Stored data entries:
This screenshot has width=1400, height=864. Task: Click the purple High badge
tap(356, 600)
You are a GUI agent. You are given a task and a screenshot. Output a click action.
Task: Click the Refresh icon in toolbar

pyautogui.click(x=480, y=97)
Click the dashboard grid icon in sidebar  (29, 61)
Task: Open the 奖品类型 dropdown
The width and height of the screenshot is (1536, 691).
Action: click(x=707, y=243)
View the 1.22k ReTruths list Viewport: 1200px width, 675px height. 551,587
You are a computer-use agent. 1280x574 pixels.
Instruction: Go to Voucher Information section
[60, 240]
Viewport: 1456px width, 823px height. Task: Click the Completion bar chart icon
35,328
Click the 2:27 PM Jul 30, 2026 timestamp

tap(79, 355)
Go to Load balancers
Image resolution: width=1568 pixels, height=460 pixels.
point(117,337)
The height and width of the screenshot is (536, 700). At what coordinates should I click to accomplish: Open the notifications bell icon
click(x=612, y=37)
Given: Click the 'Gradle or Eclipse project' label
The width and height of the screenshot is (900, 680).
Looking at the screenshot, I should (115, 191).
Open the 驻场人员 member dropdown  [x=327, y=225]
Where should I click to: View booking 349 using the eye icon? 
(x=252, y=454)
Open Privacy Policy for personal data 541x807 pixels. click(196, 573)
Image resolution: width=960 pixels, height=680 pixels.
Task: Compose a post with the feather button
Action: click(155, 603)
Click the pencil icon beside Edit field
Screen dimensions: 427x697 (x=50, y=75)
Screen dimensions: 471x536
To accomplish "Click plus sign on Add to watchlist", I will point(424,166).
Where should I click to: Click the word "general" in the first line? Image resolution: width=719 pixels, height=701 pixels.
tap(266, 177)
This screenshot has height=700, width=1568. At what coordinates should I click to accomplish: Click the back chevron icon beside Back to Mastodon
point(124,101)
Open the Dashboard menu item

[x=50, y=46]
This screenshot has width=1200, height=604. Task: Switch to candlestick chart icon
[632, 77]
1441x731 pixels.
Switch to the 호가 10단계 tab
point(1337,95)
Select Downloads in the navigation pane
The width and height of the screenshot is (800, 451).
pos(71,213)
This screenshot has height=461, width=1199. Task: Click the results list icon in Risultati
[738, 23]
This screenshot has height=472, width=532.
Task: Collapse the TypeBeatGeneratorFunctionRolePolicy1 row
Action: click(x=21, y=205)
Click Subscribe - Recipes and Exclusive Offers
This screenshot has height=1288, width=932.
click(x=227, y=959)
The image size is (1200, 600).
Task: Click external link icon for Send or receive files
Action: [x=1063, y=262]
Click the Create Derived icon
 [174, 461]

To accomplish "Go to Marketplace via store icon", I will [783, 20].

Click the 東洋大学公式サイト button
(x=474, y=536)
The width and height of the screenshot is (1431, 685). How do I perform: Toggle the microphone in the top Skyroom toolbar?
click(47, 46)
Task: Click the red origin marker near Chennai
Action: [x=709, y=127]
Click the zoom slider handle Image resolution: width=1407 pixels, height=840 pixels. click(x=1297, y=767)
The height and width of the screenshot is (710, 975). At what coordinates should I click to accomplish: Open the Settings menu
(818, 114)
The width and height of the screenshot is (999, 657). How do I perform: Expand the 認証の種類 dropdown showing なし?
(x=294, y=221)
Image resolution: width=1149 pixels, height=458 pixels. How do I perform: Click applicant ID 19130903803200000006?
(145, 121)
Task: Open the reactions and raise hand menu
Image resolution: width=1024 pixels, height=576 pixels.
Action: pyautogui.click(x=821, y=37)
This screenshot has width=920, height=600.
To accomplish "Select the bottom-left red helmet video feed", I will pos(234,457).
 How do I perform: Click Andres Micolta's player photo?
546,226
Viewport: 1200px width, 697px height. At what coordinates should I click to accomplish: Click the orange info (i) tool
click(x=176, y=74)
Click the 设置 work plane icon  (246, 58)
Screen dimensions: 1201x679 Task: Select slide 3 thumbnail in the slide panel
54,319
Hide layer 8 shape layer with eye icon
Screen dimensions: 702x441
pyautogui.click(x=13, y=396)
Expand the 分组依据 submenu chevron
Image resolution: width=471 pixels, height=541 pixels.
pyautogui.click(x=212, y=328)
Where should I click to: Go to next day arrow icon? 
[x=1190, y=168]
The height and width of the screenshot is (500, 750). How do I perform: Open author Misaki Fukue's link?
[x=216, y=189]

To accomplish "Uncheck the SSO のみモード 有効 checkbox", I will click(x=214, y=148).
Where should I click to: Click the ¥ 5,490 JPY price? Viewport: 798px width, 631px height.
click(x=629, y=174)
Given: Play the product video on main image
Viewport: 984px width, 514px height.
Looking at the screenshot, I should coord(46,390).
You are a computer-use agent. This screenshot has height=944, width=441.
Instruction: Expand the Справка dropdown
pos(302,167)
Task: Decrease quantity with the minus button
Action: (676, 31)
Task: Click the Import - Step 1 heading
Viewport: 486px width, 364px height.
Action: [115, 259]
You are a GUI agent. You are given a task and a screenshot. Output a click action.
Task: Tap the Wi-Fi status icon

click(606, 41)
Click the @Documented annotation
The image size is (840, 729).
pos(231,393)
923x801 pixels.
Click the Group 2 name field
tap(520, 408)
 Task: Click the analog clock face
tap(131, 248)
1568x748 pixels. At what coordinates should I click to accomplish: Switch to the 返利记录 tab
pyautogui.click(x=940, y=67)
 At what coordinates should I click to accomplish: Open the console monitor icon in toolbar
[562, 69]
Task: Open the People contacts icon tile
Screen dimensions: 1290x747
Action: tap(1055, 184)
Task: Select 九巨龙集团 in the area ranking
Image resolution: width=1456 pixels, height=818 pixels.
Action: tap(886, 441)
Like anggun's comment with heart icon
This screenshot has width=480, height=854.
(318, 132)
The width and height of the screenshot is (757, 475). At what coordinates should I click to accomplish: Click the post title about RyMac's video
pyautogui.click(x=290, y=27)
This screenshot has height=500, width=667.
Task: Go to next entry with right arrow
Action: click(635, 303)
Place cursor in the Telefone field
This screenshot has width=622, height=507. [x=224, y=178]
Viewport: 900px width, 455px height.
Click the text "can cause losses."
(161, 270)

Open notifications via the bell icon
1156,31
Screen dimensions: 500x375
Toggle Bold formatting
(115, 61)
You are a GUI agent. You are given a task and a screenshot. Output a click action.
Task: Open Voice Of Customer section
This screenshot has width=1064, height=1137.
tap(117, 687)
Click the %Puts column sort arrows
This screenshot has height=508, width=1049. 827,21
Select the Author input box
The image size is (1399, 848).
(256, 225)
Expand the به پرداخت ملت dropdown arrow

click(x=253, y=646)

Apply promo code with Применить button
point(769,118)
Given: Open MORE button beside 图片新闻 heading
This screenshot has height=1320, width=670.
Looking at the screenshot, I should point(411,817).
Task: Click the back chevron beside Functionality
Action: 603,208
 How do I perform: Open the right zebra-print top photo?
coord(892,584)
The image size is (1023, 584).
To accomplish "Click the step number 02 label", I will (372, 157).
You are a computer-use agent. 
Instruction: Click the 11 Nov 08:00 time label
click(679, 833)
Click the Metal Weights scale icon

_Directions for this task_: Above are the entries; copy every line among them that contains the word "computer".

_Result_:
You are a computer-use agent. 1280x574 pixels.
You are a computer-use agent. This screenshot has height=944, width=441.
You are a computer-use agent. 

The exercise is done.